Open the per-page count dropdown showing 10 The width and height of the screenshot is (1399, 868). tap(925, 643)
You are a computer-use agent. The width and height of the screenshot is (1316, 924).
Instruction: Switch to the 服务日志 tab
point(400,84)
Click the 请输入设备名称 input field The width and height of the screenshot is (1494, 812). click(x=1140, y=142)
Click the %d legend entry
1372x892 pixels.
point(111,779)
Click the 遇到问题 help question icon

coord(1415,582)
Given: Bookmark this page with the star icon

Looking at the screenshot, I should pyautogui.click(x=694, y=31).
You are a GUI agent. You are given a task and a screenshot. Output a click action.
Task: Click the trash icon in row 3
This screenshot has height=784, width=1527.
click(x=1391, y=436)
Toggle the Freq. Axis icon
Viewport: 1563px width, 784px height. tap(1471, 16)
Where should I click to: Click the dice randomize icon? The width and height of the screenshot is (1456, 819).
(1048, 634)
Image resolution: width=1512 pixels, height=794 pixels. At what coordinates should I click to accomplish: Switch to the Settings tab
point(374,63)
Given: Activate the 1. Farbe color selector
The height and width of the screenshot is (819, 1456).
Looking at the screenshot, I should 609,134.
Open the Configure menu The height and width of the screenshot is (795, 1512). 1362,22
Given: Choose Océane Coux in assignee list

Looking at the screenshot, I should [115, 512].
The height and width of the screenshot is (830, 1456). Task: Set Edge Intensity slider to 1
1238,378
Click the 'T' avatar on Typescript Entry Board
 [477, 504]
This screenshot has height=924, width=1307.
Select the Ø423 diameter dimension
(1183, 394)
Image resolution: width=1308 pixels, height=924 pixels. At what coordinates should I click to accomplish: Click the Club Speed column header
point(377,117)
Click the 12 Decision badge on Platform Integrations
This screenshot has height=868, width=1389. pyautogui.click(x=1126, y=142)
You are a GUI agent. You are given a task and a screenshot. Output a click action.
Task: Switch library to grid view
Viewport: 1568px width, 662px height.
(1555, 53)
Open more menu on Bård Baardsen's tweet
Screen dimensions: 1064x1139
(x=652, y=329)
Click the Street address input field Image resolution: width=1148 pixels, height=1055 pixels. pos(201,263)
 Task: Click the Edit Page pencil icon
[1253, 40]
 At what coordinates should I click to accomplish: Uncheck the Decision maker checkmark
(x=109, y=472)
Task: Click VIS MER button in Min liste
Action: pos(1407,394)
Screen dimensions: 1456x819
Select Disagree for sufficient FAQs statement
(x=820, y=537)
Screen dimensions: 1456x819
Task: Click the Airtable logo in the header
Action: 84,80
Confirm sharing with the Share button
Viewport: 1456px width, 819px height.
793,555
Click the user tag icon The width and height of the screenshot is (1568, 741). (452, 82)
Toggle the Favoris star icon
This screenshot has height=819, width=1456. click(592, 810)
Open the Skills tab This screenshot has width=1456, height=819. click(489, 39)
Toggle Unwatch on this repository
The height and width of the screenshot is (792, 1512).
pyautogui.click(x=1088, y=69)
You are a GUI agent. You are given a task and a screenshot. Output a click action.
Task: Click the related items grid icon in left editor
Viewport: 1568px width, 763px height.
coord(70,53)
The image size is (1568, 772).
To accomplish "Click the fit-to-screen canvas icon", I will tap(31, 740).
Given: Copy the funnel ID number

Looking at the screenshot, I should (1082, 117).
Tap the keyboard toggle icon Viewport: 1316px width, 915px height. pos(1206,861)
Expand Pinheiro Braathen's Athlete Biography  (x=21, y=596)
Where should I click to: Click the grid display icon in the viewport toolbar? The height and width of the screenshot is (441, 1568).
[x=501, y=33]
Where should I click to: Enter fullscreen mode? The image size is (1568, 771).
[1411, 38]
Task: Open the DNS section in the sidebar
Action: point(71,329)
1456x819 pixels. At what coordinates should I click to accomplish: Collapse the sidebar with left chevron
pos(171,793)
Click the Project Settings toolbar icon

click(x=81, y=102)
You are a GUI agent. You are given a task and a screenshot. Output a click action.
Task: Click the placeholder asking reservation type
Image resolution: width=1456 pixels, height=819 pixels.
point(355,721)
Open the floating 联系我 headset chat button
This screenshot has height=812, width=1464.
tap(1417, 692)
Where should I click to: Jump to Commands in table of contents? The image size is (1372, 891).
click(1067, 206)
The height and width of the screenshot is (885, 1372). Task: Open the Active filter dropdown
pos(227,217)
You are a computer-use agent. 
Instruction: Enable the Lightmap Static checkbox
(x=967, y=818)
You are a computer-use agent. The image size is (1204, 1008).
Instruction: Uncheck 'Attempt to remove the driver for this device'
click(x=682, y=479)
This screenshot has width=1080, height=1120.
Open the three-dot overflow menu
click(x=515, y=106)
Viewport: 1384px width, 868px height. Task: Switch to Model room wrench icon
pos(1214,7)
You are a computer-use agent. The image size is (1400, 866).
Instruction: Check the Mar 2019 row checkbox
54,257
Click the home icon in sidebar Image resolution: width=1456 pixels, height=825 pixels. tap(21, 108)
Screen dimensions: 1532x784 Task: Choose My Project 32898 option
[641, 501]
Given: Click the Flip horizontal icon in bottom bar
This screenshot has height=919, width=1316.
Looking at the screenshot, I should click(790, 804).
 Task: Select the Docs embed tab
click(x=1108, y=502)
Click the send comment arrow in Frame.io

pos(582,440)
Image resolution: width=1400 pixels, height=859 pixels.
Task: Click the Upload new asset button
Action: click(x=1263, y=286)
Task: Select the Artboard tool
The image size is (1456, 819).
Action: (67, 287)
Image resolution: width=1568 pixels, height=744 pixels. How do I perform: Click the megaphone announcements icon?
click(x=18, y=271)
==========
◆ What the task asks
When the string "input" occurs in a line of the material, that line belongs in the answer.

◆ Output for this task
Click the 请输入设备名称 input field The width and height of the screenshot is (1494, 812). click(x=1140, y=142)
Click the Street address input field Image resolution: width=1148 pixels, height=1055 pixels. pos(201,263)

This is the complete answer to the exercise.